The Global Partnership on Sustainable Transport (GPST) is a multi-stakeholder collaboration organised by the International Road Transport Union (IRU), the road transport organization representing bus, coach, taxi and truck operators, and the UN Global Compact. On 24 –25 February, the GPST convened a group of senior executives from relevant organisations to brainstorm on strategies for advancing the sustainable transport-related objectives of the Post-2015 Development Agenda. UIC was invited to participate and was represented by a local UIC member Karen Gelman of Amtrak. Other participants included the private sector and NGO representatives from road, aviation, maritime, logistics and shipping, construction and business associations.
The impetus for the GPST came from the Rio+20 Outcome document “The Future We Want” (2012) and the 17 sustainability development goals (SDGs) proposed by the Open Working Group in July 2014 (to be adopted September 2015). Both efforts recognised the critical role transport plays in sustainable development. Although sustainable transport is not a stand-alone goal of the Post-2015 Development process, the international community recognises that it is at the heart of development challenges of gender empowerment, food security and nutrition, urbanisation, job creation, climate change and energy use.

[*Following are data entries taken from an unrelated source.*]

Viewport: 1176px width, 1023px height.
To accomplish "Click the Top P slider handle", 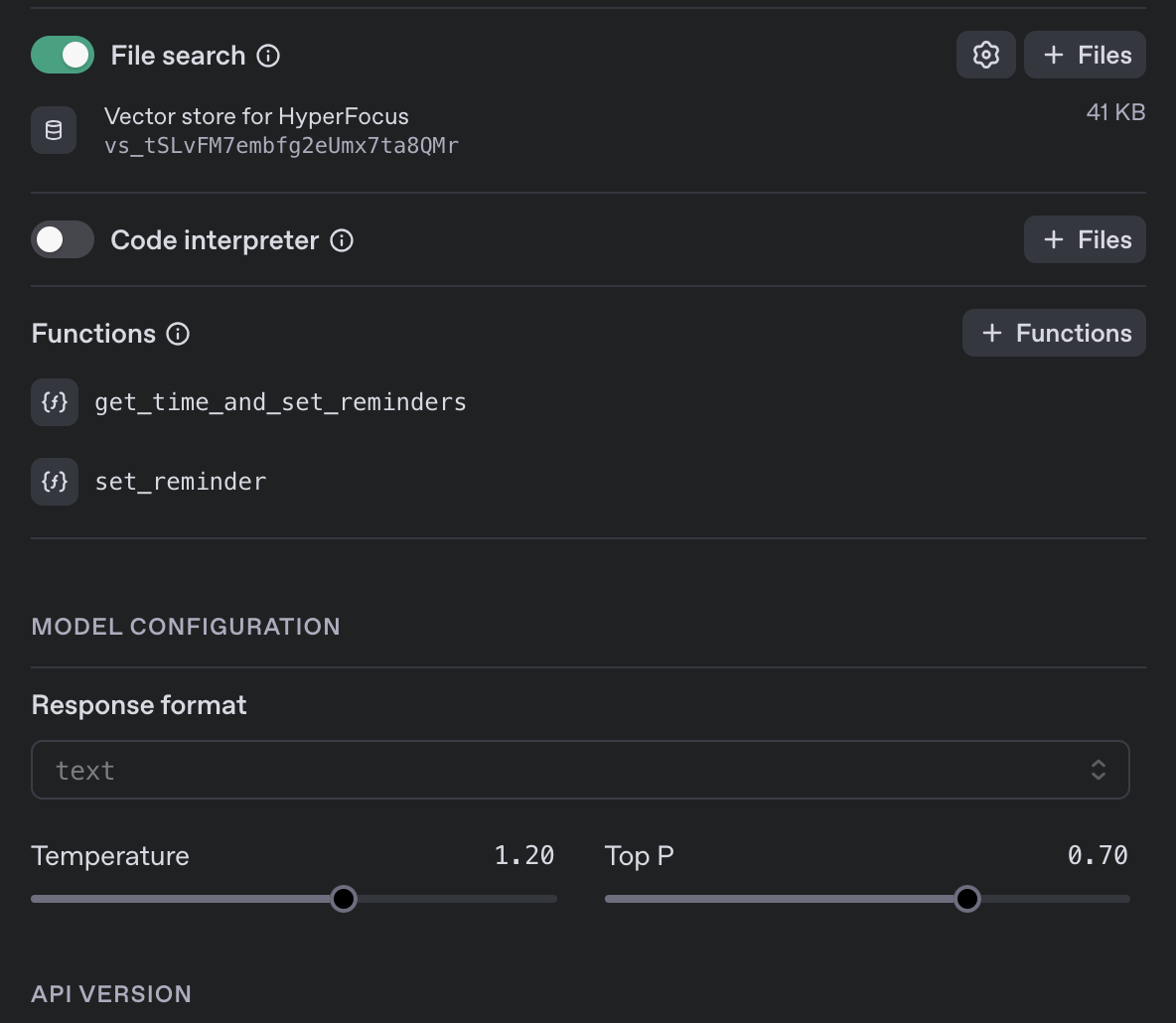I will [966, 899].
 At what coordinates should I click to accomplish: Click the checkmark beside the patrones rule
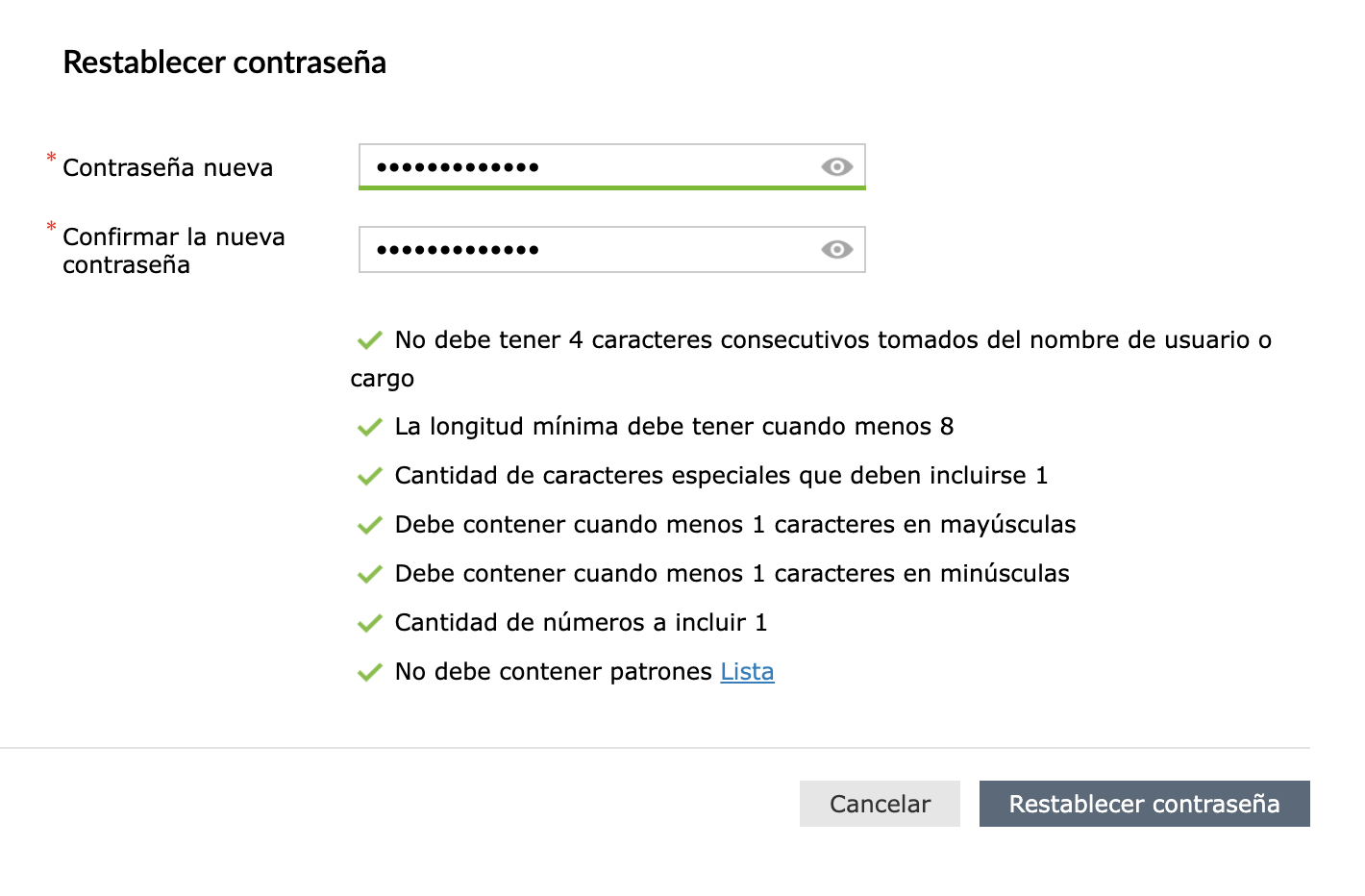pos(369,672)
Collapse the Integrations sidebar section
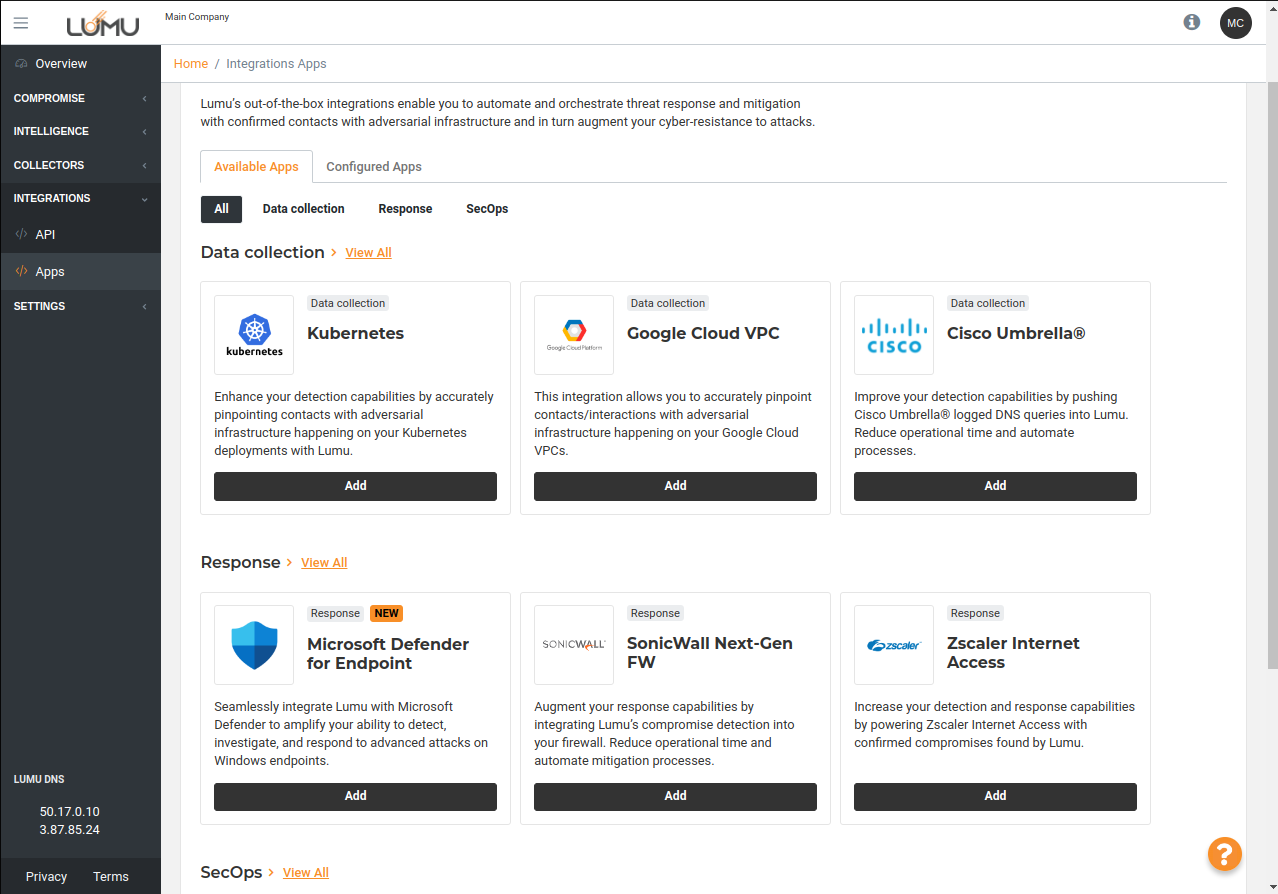 80,198
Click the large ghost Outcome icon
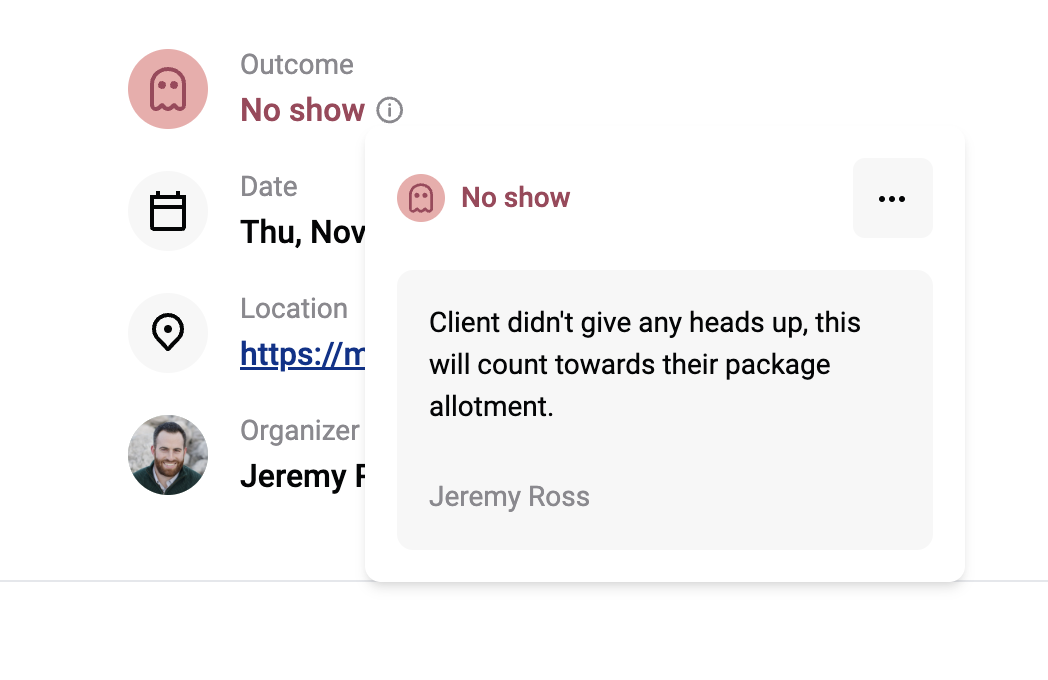 pyautogui.click(x=168, y=89)
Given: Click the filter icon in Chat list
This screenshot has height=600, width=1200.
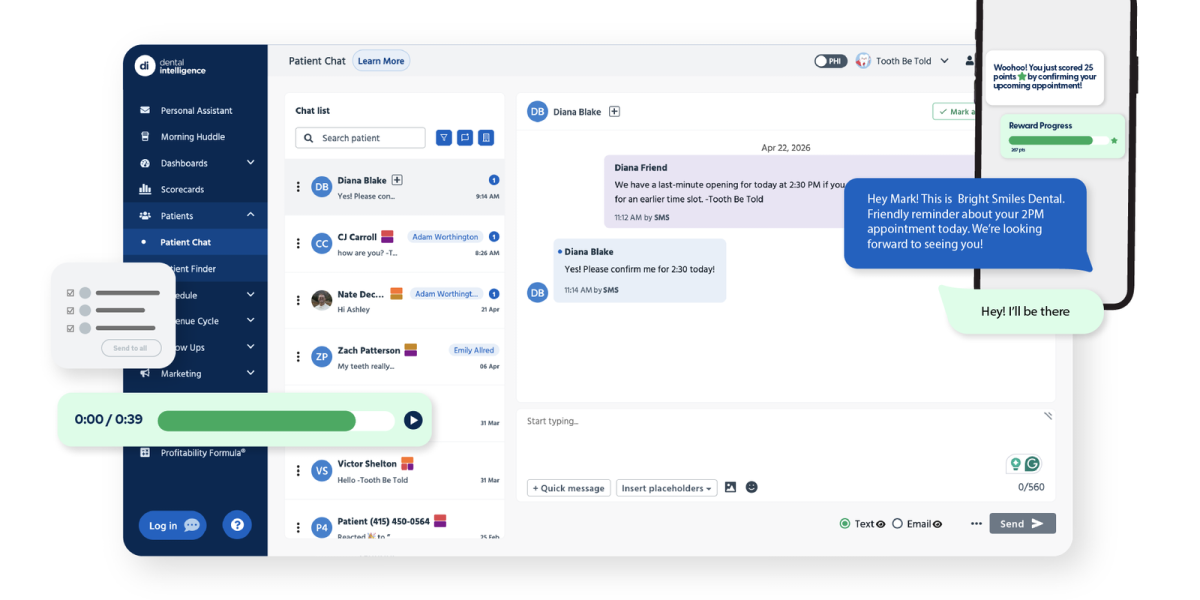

The GPST hopes to become a key platform for industries across modes to address sustainable transport priorities. It will be launched after the United Nations General Assembly formally adopts the Post-2015 Development Agenda in September. It will facilitate information exchange among partners, as well as other interested parties; document best practices of public/private sustainable transport solutions; advocate policies aimed at advancing sustainable transport; and facilitate (inter)national cooperation between stakeholders at their request. The GPST will make its information and reports available to the High-Level Advisory Group on Sustainable Transport, the 12-member group of government, civil society and transport providers appointed in August 2014 by UN Secretary-General Ban Ki-moon to promote sustainable transport systems and their integration into development strategies and policies. (UIC Director General Jean-Pierre Loubinoux was appointed to the High-Level Advisory Group by UN Secretary General Ban Ki-moon in September 2014).
Participants in the GPST strategy session heard from Igor Runov, Under-Secretary-General of the Permanent Delegation to the UN, International Road Transport Union, Georg Kell, Executive Director, UN Global Compact, and Nikhil Seth, Director, Sustainable Development Division, UN-DESA on the need for multi-modal collaborations on the issues of sustainability, and the importance the UN has placed on the private sector being an active partner in the global solution.
After a day and a half of brainstorming, the group agreed on two main deliverables for the GPST over the next several months: 1) identify the goals and targets of the SDGs that are translatable to the transport industry in the form of achievable and actionable initiatives; and 2) gather from members of the strategy session, and other GPST stakeholders, specific examples of best practices of sustainable transport initiatives that specifically demonstrate different transport modes and sectors working together. The intent is to work through the High-Level Advisory Group and to have these deliverables by September 2015, when the Open Working Group adopts the final SDGs for the Post-2015 Development Agenda.